**Aufgabe 1**
Beantworte zur Rede über die Europäische Bankenunion diese Fragen:
(a) Welcher Kollege hat nach Aussage des Redners nicht zugehört?
(b) Wen finanzieren die Banken laut der Rede?
(c) Wie viel Prozent der Bevölkerung will die Linke laut dem Redner in Verwirrung stürzen?

**Lesetext**

____

Johannes KahrsSPD - Europäische Bankenunion
Sehr geehrte Frau Präsidentin! Liebe Kolleginnen und Kollegen! Der Kollege Flosbach hat hier ausgeführt, wie der Vorgang vonstattengehen soll. Der Kollege Ulrich hat aber leider nicht zugehört. Hätte er zugehört, hätte er seine Rede gar nicht so halten können, wie er sie gehalten hat,
(Beifall bei Abgeordneten der SPD und der CDU/CSU – Manfred Zöllmer [SPD]: Sehr richtig!)
oder er hat sie nicht verstanden; man soll aber nicht gleich das Schlimmste annehmen.
Im Kern wird von der Linken hier wieder an einer alten Legende gestrickt: Die fiesen Banken werden vom Steuerzahler finanziert; damit werden nur Lobbys bedient.
(Dr. Sahra Wagenknecht [DIE LINKE]: So ist es ja auch!)
Wer braucht überhaupt Banken? – Sie zielen damit auf eine gewisse Zielgruppe ab, darauf, 10 bis 12 Prozent der Bevölkerung in Verwirrung zu stürzen, damit diese Menschen glauben, dass ihre Steuergelder ausgegeben werden, um Lobbys, Verbände und andere zu retten.
(Dr. Sahra Wagenknecht [DIE LINKE]: Gehen Sie doch mal auf die Argumente ein!)
Ehrlich gesagt: Das ist doch etwas schlicht, selbst für die Linke. Ich meine, Sie mögen zwar schlichte Strickmuster; aber das muss doch nicht immer so sein.
Hier liegen mehrere Gesetzentwürfe vor, mit denen dafür gesorgt werden soll, dass die Verfahren vernünftig ablaufen. Das ist Ihnen eben alles erklärt worden. Aber wenn Sie im Kern sagen, dass hier der Steuerzahler wieder die Banken finanzieren soll, die nichts geregelt kriegen, dann muss ich Ihnen doch einmal sagen, wozu wir die Banken brauchen: Die Bürger haben eine enge Verbindung zu den Banken. Die Banken finanzieren den Mittelstand, und jeder, der eine Lebensversicherung hat, braucht eine Bank. Die Wirtschaft, die Unternehmen, die ihre Geschäfte abwickeln, brauchen die Banken ebenfalls.
(Dr. Petra Sitte [DIE LINKE]: Das ist jetzt aber auch schlicht!)
– Na, ich versuche, Ihnen das so zu erklären, dass Sie es auch verstehen. Dazu muss ich mich leider auf Ihr Niveau begeben; das ist mein Problem.
(Beifall und Heiterkeit bei Abgeordneten der SPD und der CDU/CSU)

____

**Rohdaten**
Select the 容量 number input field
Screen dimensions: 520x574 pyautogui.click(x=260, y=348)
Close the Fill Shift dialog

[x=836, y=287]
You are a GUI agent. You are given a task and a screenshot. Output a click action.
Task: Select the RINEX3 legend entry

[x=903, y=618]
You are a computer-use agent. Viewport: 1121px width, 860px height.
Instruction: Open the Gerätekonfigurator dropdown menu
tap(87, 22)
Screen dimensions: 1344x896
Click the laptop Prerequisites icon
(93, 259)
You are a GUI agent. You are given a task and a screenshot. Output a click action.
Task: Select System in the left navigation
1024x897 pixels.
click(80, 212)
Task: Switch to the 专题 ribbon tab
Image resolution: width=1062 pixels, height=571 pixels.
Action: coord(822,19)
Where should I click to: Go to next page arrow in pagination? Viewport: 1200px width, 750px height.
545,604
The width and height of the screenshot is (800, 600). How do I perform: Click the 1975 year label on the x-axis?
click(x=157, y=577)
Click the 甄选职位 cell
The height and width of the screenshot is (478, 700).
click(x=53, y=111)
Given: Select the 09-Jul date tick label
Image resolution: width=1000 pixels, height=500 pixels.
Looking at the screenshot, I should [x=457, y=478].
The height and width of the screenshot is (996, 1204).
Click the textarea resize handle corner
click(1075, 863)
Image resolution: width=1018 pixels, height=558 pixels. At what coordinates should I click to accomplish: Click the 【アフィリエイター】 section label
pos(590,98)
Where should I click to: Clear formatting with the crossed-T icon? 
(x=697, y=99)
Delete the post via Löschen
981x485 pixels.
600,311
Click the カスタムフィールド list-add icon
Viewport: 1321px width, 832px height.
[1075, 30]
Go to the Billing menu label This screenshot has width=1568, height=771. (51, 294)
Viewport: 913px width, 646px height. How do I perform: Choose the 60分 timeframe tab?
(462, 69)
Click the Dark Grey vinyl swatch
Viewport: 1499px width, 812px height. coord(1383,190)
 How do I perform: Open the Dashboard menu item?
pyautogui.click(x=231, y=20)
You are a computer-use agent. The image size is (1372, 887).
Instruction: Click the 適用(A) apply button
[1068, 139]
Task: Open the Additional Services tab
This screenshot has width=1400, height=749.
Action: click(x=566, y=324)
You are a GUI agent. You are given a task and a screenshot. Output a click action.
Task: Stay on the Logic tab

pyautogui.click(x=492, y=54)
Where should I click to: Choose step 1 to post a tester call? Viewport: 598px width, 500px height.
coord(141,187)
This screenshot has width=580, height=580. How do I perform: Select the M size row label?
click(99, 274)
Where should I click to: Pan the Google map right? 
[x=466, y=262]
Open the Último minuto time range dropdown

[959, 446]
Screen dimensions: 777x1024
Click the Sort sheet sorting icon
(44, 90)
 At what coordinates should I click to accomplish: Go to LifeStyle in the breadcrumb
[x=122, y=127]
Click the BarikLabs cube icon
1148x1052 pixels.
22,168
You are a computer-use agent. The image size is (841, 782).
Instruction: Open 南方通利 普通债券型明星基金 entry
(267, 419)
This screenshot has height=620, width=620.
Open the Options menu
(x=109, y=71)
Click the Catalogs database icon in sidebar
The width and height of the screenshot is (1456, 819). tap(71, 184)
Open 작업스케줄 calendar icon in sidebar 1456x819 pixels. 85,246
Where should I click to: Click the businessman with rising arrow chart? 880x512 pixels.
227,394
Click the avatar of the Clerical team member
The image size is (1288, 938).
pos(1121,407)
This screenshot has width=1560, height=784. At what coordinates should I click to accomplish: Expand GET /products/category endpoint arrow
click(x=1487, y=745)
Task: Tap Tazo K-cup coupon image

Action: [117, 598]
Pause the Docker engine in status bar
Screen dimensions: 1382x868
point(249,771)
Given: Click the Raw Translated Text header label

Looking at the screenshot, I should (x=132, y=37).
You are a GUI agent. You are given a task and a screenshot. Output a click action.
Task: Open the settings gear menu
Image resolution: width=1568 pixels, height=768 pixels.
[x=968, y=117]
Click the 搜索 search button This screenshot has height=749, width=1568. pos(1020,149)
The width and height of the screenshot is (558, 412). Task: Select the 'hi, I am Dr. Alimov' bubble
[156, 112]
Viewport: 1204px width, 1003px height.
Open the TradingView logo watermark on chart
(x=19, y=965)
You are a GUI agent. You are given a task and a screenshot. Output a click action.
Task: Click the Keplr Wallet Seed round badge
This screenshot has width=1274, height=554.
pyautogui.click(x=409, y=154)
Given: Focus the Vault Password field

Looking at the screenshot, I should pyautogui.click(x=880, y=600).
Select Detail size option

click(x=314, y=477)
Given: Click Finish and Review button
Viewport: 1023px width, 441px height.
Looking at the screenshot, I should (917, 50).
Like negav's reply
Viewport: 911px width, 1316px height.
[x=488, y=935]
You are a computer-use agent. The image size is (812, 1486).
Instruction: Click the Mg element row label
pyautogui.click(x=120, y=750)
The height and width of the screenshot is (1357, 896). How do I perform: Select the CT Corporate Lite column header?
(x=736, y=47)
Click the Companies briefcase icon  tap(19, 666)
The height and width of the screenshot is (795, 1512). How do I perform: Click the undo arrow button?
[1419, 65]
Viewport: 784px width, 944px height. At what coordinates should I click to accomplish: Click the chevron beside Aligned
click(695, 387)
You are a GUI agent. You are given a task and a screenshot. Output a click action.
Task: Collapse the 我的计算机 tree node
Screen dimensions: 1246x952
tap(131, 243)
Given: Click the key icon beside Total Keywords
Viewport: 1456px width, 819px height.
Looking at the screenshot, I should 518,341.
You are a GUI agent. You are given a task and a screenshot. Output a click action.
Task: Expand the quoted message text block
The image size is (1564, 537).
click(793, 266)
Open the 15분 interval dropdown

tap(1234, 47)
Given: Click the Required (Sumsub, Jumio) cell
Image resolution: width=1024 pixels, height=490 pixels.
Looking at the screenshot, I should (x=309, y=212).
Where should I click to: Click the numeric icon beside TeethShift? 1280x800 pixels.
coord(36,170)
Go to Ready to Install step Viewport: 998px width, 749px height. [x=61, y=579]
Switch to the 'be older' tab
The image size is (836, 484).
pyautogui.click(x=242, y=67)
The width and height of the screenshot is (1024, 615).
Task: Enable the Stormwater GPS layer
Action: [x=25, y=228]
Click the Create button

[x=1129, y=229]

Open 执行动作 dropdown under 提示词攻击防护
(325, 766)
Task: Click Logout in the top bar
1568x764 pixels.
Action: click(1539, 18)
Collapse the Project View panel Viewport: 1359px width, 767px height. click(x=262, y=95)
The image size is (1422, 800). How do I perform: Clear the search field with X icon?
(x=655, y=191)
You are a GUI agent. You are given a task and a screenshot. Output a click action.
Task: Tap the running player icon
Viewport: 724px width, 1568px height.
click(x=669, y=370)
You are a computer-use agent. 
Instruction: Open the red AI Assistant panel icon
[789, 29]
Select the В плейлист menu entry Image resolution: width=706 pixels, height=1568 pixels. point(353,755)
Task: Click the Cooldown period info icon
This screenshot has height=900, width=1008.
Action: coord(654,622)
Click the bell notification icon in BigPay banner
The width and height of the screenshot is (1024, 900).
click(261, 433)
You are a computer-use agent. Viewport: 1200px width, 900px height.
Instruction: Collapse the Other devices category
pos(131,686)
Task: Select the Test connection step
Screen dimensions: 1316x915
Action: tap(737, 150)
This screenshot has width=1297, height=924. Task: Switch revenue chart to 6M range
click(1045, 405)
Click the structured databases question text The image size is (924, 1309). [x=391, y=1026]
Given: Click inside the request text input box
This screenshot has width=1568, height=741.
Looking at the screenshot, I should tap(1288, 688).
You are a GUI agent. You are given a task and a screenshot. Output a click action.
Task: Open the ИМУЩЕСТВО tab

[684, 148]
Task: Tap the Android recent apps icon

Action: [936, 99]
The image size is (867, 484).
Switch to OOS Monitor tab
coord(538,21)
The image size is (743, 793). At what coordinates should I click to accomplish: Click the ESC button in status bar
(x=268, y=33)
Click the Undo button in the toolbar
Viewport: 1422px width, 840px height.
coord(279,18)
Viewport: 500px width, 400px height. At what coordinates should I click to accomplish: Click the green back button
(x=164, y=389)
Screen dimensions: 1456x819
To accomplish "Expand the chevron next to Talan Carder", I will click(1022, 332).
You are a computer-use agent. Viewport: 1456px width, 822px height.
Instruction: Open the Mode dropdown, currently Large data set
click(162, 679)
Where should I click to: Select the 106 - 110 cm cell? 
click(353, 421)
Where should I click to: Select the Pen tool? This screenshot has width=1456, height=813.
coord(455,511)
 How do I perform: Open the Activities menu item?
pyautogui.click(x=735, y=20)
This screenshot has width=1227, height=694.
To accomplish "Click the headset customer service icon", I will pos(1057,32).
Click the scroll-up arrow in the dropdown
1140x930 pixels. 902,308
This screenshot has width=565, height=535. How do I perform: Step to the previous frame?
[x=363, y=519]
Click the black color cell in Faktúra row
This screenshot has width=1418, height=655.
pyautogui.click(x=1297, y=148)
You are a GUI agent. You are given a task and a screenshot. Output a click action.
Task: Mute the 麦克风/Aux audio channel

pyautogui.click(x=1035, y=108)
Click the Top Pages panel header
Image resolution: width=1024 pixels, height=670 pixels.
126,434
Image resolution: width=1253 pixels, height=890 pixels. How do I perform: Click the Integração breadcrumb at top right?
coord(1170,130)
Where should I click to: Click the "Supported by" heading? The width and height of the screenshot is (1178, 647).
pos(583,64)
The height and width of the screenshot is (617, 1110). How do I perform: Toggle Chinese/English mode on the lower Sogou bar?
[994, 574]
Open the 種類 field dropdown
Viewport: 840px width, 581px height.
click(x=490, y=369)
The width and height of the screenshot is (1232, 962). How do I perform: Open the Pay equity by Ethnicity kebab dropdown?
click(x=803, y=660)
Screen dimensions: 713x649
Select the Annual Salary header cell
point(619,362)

____

**Aufgabe 2**
Gib aus den Einträgen alles von der Zeile mit „You are a computer-use agent. The image size is (841, 782).“ bis hinunter zur Zeile mit „Looking at the screenshot, I should (x=132, y=37).“ unverändert aus, beide Zeilen eingeschlossen.

**Schriftliche Antwort 1**
(a) Der Kollege Ulrich.
(b) Den Mittelstand.
(c) 10 bis 12 Prozent.

**Schriftliche Antwort 2**
You are a computer-use agent. The image size is (841, 782).
Instruction: Open 南方通利 普通债券型明星基金 entry
(267, 419)
This screenshot has height=620, width=620.
Open the Options menu
(x=109, y=71)
Click the Catalogs database icon in sidebar
The width and height of the screenshot is (1456, 819). tap(71, 184)
Open 작업스케줄 calendar icon in sidebar 1456x819 pixels. 85,246
Where should I click to: Click the businessman with rising arrow chart? 880x512 pixels.
227,394
Click the avatar of the Clerical team member
The image size is (1288, 938).
pos(1121,407)
This screenshot has width=1560, height=784. At what coordinates should I click to accomplish: Expand GET /products/category endpoint arrow
click(x=1487, y=745)
Task: Tap Tazo K-cup coupon image

Action: [117, 598]
Pause the Docker engine in status bar
Screen dimensions: 1382x868
point(249,771)
Given: Click the Raw Translated Text header label

Looking at the screenshot, I should (x=132, y=37).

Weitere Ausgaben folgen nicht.